The Swedish Memory Studies Network coordinates research activities in the field of memory studies at Stockholm University, Linköping University, and Södertörn University. At Stockholm University the network is represented by the programme “Existential Terrains: Memory and Meaning in Cultures of Connectivity” (2014-2018), headed by associate professor and Wallenberg Academy Fellow Amanda Lagerkvist in the Department of Media Studies. The project examines the basic issues and big questions of our digital existence with a particular focus on death online, posthumous memory practices, and the digital afterlife. Cultural memory studies has been established at the Department of Culture and Communication at Linköping University since 2009 through the organization of symposia and seminars, and it is an important field of research within the interdisciplinary environment of Tema Q/Culture Studies. At Södertörn University the network is represented by members of the “Time, Memory, and Representation” research programme (Hans Ruin, Kristina Fjelkestam, and Markus Huss). “Time, Memory, and Representation” gathers 25 scholars from 14 different disciplines and all six major Swedish universities for the joint exploration and further development of recent transformations in historical consciousness and its implications for the human and historical sciences.

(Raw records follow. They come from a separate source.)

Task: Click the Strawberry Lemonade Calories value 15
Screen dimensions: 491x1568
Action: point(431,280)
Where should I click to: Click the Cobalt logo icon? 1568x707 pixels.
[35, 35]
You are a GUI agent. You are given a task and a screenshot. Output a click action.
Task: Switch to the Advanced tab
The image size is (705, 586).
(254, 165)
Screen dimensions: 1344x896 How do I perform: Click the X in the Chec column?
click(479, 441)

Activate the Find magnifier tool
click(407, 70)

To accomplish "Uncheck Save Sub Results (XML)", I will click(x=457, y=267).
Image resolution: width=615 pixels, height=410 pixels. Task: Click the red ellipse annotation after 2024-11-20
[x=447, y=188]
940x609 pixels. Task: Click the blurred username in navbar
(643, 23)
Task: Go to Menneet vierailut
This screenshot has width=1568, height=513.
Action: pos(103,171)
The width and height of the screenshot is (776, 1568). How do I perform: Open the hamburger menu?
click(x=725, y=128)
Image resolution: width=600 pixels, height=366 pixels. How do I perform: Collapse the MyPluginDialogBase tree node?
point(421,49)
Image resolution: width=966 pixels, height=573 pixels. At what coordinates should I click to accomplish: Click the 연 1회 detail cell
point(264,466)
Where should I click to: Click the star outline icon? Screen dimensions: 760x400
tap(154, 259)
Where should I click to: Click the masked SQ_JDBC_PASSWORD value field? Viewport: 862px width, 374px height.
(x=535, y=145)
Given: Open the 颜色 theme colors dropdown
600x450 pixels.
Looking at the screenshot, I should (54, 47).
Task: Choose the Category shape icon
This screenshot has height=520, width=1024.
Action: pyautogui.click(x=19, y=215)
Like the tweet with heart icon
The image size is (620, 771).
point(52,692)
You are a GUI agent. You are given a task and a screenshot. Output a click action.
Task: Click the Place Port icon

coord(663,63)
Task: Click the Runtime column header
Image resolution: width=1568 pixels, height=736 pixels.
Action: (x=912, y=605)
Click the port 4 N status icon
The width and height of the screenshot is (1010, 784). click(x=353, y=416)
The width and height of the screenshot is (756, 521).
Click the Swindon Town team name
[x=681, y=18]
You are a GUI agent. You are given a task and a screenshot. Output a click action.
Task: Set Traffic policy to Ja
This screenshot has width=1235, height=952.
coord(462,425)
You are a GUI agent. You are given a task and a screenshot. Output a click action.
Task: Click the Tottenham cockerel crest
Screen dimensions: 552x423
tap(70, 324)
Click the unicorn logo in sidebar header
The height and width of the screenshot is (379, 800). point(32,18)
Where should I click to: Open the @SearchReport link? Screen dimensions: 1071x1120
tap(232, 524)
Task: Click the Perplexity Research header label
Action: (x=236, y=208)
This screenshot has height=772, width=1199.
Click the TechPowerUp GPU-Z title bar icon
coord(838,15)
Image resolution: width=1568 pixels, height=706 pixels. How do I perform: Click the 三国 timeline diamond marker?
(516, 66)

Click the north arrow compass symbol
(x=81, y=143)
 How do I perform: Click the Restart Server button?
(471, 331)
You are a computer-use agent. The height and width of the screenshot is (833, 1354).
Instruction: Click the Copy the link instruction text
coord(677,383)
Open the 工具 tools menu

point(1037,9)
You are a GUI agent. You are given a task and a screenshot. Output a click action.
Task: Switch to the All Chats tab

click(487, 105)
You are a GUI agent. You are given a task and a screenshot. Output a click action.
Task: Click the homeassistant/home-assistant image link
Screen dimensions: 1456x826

Kristina Fjelkestam is Professor in Gender Studies at the the Department of Etnhology, Religion and Gender (ERG) at Stockholm University. She is a participating scholar in the research project “Time, Memory, and Representation.” Her most recent book is Det sublimas politik: Emancipatorisk estetik i 1800-talets konstnärsromaner (2010). Forthcoming in 2012 is Ta tanke: feminism, materialism och historiseringens praktik.
Amanda Lagerkvist is an Associate Professor of Media and Communication Studies, and Wallenberg Academy Fellow in the Department of Media Studies, Section of Journalism, Media, and Communication, at Stockholm University. She is the author of Media and Memory in New Shanghai: Western Performances of Futures Past (Palgrave Macmillan, 2013). She is currently setting up a research programme at Stockholm University, financed by the Knut and Alice Wallenberg Foundation, which launches an existential approach to digitalization with a particular focus on death, memory, and mourning through studies on remembering the dead online, narrating and archiving the networked self, and managing the digital afterlife.
Jesper Olsson is LiU Researcher and Swedish Academy Researcher in the Department of Culture and Communication (IKK) at Linköping University. His most recent book is Remanens. Bandspelaren som re-pro-du-dak-tionsteknologi (2011), and he is a co-editor of Media and Materiality in the Neo-Avant-Garde (forthcoming 2011). Currently he is finishing a study on the tape recorder as an aesthetic technology and is engaged in establishing a research group on Literature, Media Histories, and Information Cultures at the Department of Culture and Communication.
Hans Ruin teaches philosophy at Södertörn University College, where he leads the multidisciplinary six-year research programme “Time, Memory and Representation.” His research interests include phenomenology, hermeneutics, Nietzsche, modern French thought, and ancient philosophy. His latest books are jointly edited volumes titled Ambiguity of the Sacred: Phenomenology, Politics, Aesthetics (with J. Bornemark, 2012); Fenomenologi, Teknik, Medialitet (with L. Dahlberg, 2011); and Rethinking Time: Essays on History, Memory, and Representation (with A. Ers, 2011).
Stockholm University is one of the largest universities in Sweden with over 60,000 students and 6,000 employees. Its Faculty of Humanities is the largest in the country, and consists of some twenty different departments.
Linköping University is a university in the south-east part of Sweden with around 27,000 students. It is renowned for its long tradition of interdisciplinary studies and research.
Södertörn University is located in southern Stockholm, and currently has 13,000 enrolled students. Its keywords are multidisciplinary, multicultural, and civic education.